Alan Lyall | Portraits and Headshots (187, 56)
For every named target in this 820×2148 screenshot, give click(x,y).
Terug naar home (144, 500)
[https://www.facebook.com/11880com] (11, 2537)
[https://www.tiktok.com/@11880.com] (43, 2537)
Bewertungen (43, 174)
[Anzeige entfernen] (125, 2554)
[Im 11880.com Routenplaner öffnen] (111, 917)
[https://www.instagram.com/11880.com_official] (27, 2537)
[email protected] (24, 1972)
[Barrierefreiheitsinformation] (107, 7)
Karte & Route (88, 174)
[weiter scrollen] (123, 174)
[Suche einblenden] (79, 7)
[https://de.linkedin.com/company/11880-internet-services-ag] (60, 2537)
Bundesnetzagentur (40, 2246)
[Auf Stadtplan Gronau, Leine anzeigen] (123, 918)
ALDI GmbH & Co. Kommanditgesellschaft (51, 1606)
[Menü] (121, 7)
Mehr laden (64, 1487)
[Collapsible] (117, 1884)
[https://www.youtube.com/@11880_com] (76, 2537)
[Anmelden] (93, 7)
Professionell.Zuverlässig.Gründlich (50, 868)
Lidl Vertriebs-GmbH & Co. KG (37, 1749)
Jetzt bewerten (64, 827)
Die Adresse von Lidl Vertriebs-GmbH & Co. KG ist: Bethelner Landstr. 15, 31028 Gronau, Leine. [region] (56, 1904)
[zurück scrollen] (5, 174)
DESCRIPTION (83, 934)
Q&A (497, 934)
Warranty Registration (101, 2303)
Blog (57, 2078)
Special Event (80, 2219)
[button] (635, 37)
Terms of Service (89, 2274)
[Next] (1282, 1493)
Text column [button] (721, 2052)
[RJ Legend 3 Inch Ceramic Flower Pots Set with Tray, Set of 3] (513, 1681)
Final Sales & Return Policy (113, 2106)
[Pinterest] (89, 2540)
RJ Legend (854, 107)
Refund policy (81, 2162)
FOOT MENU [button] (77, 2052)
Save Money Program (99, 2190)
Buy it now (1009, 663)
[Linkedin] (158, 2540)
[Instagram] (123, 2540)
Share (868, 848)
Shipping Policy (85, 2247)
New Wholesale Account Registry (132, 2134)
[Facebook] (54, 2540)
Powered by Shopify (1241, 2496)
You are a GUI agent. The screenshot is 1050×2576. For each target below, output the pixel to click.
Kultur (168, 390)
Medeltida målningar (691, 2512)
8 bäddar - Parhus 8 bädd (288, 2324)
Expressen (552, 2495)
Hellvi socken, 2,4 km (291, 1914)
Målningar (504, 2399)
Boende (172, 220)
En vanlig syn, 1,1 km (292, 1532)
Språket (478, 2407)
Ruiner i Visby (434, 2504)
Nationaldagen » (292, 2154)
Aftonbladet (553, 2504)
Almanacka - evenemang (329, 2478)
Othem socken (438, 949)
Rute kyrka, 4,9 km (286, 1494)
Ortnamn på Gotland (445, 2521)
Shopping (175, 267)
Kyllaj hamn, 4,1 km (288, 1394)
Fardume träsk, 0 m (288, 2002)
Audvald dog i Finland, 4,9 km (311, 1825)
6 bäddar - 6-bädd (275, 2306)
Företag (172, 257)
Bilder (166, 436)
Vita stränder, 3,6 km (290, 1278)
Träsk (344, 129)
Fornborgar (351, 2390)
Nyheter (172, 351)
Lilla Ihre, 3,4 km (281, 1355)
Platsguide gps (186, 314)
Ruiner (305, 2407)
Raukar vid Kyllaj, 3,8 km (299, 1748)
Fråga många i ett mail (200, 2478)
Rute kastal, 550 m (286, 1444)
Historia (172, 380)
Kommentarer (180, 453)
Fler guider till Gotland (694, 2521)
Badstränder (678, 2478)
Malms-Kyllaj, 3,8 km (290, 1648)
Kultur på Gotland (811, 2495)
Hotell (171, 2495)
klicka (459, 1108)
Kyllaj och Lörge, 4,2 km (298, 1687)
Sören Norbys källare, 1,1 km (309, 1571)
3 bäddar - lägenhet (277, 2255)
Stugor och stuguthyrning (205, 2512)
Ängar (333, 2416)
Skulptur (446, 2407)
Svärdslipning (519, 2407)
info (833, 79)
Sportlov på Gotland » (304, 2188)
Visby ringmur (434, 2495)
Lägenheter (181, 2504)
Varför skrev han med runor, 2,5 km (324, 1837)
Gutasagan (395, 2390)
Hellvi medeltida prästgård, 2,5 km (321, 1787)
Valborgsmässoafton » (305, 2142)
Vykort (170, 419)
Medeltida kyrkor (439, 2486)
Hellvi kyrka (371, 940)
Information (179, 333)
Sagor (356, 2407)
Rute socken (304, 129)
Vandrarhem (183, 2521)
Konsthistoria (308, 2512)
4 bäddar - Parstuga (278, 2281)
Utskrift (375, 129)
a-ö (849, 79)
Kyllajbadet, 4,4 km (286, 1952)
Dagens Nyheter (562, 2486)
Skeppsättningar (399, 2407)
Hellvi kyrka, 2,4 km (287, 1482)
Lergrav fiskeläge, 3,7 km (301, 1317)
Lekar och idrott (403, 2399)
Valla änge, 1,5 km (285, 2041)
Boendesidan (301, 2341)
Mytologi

=-=-=-=-=

### PROBLEM STATEMENT
From the line holding "Buy it now (1009, 663)" to the line holding "Powered by Shopify (1241, 2496)", inclusive, restate each line above exactly as written.

### WORKED SOLUTION
Buy it now (1009, 663)
[Linkedin] (158, 2540)
[Instagram] (123, 2540)
Share (868, 848)
Shipping Policy (85, 2247)
New Wholesale Account Registry (132, 2134)
[Facebook] (54, 2540)
Powered by Shopify (1241, 2496)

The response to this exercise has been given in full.